Matching the human set, all targets do well. The ColorChecker SG has many "skintone" patches (foundation-tone patches I suppose) but it doesn't perform better than the CC24 still, and really when it's already below 1.0 you can make any real improvement. As long as the target is able to orient the camera into the skintone zone the the relative color differences within is handled well.

From this it looks like a CC24 is all you need, but isn't the super-saturated colors of the pixma target good at something? I haven't yet investigated thoroughly due to lack of spectral data but, I do suspect that it add some stability when dealing with subjects with super-saturated colors, for example what I see in running apparel when I shoot local running competitions for the my runner's club.

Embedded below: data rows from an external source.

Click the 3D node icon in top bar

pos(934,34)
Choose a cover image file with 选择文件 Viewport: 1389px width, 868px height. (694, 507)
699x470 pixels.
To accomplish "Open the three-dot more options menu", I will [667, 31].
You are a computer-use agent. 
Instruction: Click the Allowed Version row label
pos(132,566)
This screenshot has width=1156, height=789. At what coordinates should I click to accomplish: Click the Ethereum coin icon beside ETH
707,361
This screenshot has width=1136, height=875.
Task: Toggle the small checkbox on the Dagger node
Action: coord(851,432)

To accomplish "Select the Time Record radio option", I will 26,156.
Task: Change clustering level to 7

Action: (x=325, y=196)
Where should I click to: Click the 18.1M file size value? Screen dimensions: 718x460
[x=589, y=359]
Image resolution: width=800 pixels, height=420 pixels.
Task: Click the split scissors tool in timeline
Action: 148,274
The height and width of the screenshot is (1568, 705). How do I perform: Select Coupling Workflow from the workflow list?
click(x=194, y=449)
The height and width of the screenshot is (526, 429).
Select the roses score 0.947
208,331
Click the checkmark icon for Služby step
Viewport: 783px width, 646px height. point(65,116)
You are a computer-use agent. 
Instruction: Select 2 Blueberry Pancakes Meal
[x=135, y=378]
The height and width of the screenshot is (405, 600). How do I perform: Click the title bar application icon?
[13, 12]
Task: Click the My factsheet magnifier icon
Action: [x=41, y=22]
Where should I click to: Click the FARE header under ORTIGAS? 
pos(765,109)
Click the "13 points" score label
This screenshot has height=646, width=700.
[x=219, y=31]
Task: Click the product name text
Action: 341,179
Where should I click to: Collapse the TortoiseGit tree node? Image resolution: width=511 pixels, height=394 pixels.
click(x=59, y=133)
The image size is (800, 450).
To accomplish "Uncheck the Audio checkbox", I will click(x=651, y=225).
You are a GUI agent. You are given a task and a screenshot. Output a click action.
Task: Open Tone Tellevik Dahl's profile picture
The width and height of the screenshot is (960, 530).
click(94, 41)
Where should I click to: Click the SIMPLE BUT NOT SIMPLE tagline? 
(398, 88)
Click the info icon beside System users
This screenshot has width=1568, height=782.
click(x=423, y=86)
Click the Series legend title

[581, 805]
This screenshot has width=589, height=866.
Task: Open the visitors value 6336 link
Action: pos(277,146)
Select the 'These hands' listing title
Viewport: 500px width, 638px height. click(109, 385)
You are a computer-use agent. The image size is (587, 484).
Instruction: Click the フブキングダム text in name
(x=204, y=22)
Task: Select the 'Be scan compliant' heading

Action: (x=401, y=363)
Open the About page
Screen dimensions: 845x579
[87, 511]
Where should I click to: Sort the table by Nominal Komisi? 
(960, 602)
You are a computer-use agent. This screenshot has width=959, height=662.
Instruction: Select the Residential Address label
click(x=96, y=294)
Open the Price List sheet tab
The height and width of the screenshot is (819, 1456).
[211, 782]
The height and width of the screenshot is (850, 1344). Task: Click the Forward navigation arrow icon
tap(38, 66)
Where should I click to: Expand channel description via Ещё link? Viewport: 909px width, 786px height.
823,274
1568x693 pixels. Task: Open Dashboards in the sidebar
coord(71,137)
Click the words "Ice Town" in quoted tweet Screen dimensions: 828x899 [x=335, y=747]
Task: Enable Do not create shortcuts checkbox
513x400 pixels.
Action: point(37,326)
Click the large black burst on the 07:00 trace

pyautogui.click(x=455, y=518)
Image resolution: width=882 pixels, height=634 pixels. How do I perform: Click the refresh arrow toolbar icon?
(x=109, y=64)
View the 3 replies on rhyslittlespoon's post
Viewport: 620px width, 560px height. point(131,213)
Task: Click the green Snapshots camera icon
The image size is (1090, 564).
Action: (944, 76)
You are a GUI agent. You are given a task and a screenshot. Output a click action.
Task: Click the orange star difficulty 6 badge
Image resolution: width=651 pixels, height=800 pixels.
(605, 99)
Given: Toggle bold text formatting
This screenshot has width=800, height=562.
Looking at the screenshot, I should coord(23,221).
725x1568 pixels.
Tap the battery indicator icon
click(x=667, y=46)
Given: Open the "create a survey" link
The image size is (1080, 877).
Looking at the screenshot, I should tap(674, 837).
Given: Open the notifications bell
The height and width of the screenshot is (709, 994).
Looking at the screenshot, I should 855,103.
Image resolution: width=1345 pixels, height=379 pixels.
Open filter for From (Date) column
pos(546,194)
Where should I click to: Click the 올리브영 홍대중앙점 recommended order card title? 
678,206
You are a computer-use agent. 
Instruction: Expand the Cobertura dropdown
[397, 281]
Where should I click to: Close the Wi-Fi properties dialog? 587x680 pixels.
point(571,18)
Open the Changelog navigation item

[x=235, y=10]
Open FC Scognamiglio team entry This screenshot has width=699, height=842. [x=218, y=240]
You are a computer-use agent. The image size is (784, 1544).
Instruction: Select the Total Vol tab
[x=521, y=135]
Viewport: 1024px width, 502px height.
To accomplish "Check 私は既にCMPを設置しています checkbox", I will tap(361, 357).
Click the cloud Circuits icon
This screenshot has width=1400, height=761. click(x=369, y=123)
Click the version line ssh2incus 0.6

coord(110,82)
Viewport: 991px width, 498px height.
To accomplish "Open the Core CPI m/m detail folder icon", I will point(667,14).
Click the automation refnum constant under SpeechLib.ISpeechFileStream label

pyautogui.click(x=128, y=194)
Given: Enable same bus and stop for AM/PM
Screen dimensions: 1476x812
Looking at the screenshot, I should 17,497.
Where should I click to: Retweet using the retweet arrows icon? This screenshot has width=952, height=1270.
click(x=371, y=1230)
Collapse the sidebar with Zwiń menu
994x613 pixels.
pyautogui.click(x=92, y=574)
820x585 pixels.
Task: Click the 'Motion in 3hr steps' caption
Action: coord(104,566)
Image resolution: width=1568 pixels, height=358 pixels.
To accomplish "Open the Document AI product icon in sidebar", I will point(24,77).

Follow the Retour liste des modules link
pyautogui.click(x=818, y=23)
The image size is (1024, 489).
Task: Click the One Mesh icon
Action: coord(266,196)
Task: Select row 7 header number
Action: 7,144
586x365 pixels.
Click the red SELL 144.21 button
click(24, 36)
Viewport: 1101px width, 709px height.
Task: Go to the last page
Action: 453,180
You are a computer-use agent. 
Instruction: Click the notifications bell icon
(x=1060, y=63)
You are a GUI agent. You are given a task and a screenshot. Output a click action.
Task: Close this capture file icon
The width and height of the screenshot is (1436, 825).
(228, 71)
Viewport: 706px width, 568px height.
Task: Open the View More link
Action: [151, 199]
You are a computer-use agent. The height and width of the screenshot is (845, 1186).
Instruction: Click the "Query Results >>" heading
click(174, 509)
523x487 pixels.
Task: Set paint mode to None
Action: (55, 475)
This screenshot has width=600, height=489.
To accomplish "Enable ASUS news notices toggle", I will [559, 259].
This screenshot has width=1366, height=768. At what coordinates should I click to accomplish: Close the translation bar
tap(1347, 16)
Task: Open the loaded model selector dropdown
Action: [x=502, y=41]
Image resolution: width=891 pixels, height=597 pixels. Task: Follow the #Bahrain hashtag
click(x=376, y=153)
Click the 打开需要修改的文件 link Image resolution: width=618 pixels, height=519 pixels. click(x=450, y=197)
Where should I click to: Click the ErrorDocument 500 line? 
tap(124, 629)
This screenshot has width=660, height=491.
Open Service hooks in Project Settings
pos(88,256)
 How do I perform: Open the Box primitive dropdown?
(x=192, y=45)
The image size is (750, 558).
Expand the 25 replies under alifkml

To just give some indication I generated artificial spectra along the pointer gamut border, that is a set with very saturated colors with smooth spectra:

Pointer border generated matching:

  cc24
  avg DE 2.30, DE LCh 1.53 0.84 1.25
  mdn DE 2.26, DE LCh 1.33 0.59 1.36
  p90 DE 4.20, DE LCh 3.51 1.97 2.16
  max DE 5.34, DE LCh 4.33 2.35 2.86

  ccsg
  avg DE 1.94, DE LCh 1.13 0.66 1.16
  mdn DE 1.84, DE LCh 0.88 0.44 1.17
  p90 DE 3.17, DE LCh 2.63 1.64 2.05
  max DE 4.30, DE LCh 4.25 2.24 2.65

  it8
  avg DE 1.87, DE LCh 0.82 0.64 1.32
  mdn DE 1.65, DE LCh 0.76 0.32 1.29
  p90 DE 3.17, DE LCh 1.63 1.72 2.53
  max DE 6.52, DE LCh 3.00 2.68 5.79

  qpc202
  avg DE 2.01, DE LCh 1.46 0.58 1.05
  mdn DE 1.59, DE LCh 0.99 0.38 0.86
  p90 DE 4.34, DE LCh 3.80 1.39 1.91
  max DE 5.57, DE LCh 4.60 2.17 2.74

  pixma
  avg DE 1.70, DE LCh 0.90 0.78 0.88
  mdn DE 1.20, DE LCh 0.87 0.22 0.54
  p90 DE 4.25, DE LCh 1.50 2.72 2.63
  max DE 7.12, DE LCh 1.97 5.75 4.20

  combo cc24 + pixma
  avg DE 1.26, DE LCh 0.75 0.39 0.70
  mdn DE 1.12, DE LCh 0.77 0.18 0.46
  p90 DE 2.22, DE LCh 1.52 1.25 1.90
  max DE 4.60, DE LCh 1.68 2.56 3.75

Here we see that while having a quite bad max (which is not surprising due to colorant limitations), the pixma target has the best median. The last one "combo" is a special one, where the CC24 is the primary target and then saturated colors are filled out with the pixma target. A profile generated this way performs as the CC24 with some added accuracy on saturated colors.

If you employ such a combination, getting a glossy target like the Colorchecker Digital SG seems to be a waste of money, but it assumes you have a multi-colorant inkjet printer and a spectrometer. And if you just have a CC24 and makes profiles with that, I think these simulations show that you should not really need to worry about the quality of those profiles, except possibly for super-saturated colors, CC24 is weakest in deep violet.

Note that in this evaluation I haven't looked at the performance of the bundled software that comes with some of the targets. All profiles have been generated by DCamProf.